> [What you need to do]: Convert the listing below into a Markdown table with the columns "Row" and "Line," giving each line of the listing its own numbered row and skipping blank lines.

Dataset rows

------------------------

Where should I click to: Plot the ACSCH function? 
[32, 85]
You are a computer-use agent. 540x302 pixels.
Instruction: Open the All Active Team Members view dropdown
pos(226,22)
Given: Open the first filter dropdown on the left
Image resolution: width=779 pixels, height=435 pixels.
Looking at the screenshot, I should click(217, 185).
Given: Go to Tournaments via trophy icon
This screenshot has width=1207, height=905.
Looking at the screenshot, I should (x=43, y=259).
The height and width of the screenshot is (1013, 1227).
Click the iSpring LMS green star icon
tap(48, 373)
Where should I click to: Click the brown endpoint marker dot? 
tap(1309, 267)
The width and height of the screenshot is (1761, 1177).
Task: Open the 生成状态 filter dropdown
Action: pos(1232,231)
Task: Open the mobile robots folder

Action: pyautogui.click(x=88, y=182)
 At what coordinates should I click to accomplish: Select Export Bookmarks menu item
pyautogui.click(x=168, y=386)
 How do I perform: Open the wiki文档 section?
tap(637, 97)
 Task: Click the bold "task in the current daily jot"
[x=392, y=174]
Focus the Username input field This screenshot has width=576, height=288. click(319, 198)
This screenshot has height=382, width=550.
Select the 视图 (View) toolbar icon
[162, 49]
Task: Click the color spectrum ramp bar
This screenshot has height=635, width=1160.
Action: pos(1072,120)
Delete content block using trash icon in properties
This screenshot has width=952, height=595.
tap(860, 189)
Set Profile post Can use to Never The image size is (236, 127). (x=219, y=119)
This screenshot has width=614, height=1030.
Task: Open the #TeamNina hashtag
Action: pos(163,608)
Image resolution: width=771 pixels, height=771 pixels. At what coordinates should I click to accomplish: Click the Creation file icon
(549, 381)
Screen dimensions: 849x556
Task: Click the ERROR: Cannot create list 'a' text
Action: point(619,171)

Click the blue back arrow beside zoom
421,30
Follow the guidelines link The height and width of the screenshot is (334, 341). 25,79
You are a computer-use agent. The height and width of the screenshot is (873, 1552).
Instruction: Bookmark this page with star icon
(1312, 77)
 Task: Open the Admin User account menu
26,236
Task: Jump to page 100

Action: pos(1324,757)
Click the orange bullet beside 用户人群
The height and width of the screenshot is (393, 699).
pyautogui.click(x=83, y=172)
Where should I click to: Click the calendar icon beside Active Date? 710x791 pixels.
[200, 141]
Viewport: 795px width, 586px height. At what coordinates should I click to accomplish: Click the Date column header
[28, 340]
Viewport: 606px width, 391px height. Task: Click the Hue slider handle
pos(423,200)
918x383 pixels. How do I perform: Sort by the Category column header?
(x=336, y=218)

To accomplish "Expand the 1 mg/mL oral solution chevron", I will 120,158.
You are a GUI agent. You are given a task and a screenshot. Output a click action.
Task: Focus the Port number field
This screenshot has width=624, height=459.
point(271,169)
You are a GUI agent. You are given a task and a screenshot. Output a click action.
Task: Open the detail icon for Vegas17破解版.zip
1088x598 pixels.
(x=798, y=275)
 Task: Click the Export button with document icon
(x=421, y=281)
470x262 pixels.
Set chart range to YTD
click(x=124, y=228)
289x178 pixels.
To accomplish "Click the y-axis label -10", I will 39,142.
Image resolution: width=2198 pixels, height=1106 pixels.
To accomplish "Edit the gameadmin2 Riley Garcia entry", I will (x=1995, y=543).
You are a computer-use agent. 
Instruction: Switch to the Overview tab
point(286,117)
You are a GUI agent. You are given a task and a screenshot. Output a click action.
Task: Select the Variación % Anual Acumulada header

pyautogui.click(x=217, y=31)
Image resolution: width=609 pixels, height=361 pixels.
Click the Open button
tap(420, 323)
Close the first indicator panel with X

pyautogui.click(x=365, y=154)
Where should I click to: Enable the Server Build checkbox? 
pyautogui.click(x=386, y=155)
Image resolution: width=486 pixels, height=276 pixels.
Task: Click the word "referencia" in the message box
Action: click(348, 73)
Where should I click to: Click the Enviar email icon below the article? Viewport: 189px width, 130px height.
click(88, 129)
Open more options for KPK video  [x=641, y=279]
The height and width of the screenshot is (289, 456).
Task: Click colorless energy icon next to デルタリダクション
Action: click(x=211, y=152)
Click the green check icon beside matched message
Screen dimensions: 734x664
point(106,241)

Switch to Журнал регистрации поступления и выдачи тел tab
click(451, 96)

------------------------

> [Exercise answer]:
| Row | Line |
|---|---|
| 1 | Where should I click to: Plot the ACSCH function?  |
| 2 | [32, 85] |
| 3 | You are a computer-use agent. 540x302 pixels. |
| 4 | Instruction: Open the All Active Team Members view dropdown |
| 5 | pos(226,22) |
| 6 | Given: Open the first filter dropdown on the left |
| 7 | Image resolution: width=779 pixels, height=435 pixels. |
| 8 | Looking at the screenshot, I should click(217, 185). |
| 9 | Given: Go to Tournaments via trophy icon |
| 10 | This screenshot has width=1207, height=905. |
| 11 | Looking at the screenshot, I should (x=43, y=259). |
| 12 | The height and width of the screenshot is (1013, 1227). |
| 13 | Click the iSpring LMS green star icon |
| 14 | tap(48, 373) |
| 15 | Where should I click to: Click the brown endpoint marker dot?  |
| 16 | tap(1309, 267) |
| 17 | The width and height of the screenshot is (1761, 1177). |
| 18 | Task: Open the 生成状态 filter dropdown |
| 19 | Action: pos(1232,231) |
| 20 | Task: Open the mobile robots folder |
| 21 | Action: pyautogui.click(x=88, y=182) |
| 22 |  At what coordinates should I click to accomplish: Select Export Bookmarks menu item |
| 23 | pyautogui.click(x=168, y=386) |
| 24 |  How do I perform: Open the wiki文档 section? |
| 25 | tap(637, 97) |
| 26 |  Task: Click the bold "task in the current daily jot" |
| 27 | [x=392, y=174] |
| 28 | Focus the Username input field This screenshot has width=576, height=288. click(319, 198) |
| 29 | This screenshot has height=382, width=550. |
| 30 | Select the 视图 (View) toolbar icon |
| 31 | [162, 49] |
| 32 | Task: Click the color spectrum ramp bar |
| 33 | This screenshot has height=635, width=1160. |
| 34 | Action: pos(1072,120) |
| 35 | Delete content block using trash icon in properties |
| 36 | This screenshot has width=952, height=595. |
| 37 | tap(860, 189) |
| 38 | Set Profile post Can use to Never The image size is (236, 127). (x=219, y=119) |
| 39 | This screenshot has width=614, height=1030. |
| 40 | Task: Open the #TeamNina hashtag |
| 41 | Action: pos(163,608) |
| 42 | Image resolution: width=771 pixels, height=771 pixels. At what coordinates should I click to accomplish: Click the Creation file icon |
| 43 | (549, 381) |
| 44 | Screen dimensions: 849x556 |
| 45 | Task: Click the ERROR: Cannot create list 'a' text |
| 46 | Action: point(619,171) |
| 47 | Click the blue back arrow beside zoom |
| 48 | 421,30 |
| 49 | Follow the guidelines link The height and width of the screenshot is (334, 341). 25,79 |
| 50 | You are a computer-use agent. The height and width of the screenshot is (873, 1552). |
| 51 | Instruction: Bookmark this page with star icon |
| 52 | (1312, 77) |
| 53 |  Task: Open the Admin User account menu |
| 54 | 26,236 |
| 55 | Task: Jump to page 100 |
| 56 | Action: pos(1324,757) |
| 57 | Click the orange bullet beside 用户人群 |
| 58 | The height and width of the screenshot is (393, 699). |
| 59 | pyautogui.click(x=83, y=172) |
| 60 | Where should I click to: Click the calendar icon beside Active Date? 710x791 pixels. |
| 61 | [200, 141] |
| 62 | Viewport: 795px width, 586px height. At what coordinates should I click to accomplish: Click the Date column header |
| 63 | [28, 340] |
| 64 | Viewport: 606px width, 391px height. Task: Click the Hue slider handle |
| 65 | pos(423,200) |
| 66 | 918x383 pixels. How do I perform: Sort by the Category column header? |
| 67 | (x=336, y=218) |
| 68 | To accomplish "Expand the 1 mg/mL oral solution chevron", I will 120,158. |
| 69 | You are a GUI agent. You are given a task and a screenshot. Output a click action. |
| 70 | Task: Focus the Port number field |
| 71 | This screenshot has width=624, height=459. |
| 72 | point(271,169) |
| 73 | You are a GUI agent. You are given a task and a screenshot. Output a click action. |
| 74 | Task: Open the detail icon for Vegas17破解版.zip |
| 75 | 1088x598 pixels. |
| 76 | (x=798, y=275) |
| 77 |  Task: Click the Export button with document icon |
| 78 | (x=421, y=281) |
| 79 | 470x262 pixels. |
| 80 | Set chart range to YTD |
| 81 | click(x=124, y=228) |
| 82 | 289x178 pixels. |
| 83 | To accomplish "Click the y-axis label -10", I will 39,142. |
| 84 | Image resolution: width=2198 pixels, height=1106 pixels. |
| 85 | To accomplish "Edit the gameadmin2 Riley Garcia entry", I will (x=1995, y=543). |
| 86 | You are a computer-use agent.  |
| 87 | Instruction: Switch to the Overview tab |
| 88 | point(286,117) |
| 89 | You are a GUI agent. You are given a task and a screenshot. Output a click action. |
| 90 | Task: Select the Variación % Anual Acumulada header |
| 91 | pyautogui.click(x=217, y=31) |
| 92 | Image resolution: width=609 pixels, height=361 pixels. |
| 93 | Click the Open button |
| 94 | tap(420, 323) |
| 95 | Close the first indicator panel with X |
| 96 | pyautogui.click(x=365, y=154) |
| 97 | Where should I click to: Enable the Server Build checkbox?  |
| 98 | pyautogui.click(x=386, y=155) |
| 99 | Image resolution: width=486 pixels, height=276 pixels. |
| 100 | Task: Click the word "referencia" in the message box |
| 101 | Action: click(348, 73) |
| 102 | Where should I click to: Click the Enviar email icon below the article? Viewport: 189px width, 130px height. |
| 103 | click(88, 129) |
| 104 | Open more options for KPK video  [x=641, y=279] |
| 105 | The height and width of the screenshot is (289, 456). |
| 106 | Task: Click colorless energy icon next to デルタリダクション |
| 107 | Action: click(x=211, y=152) |
| 108 | Click the green check icon beside matched message |
| 109 | Screen dimensions: 734x664 |
| 110 | point(106,241) |
| 111 | Switch to Журнал регистрации поступления и выдачи тел tab |
| 112 | click(451, 96) |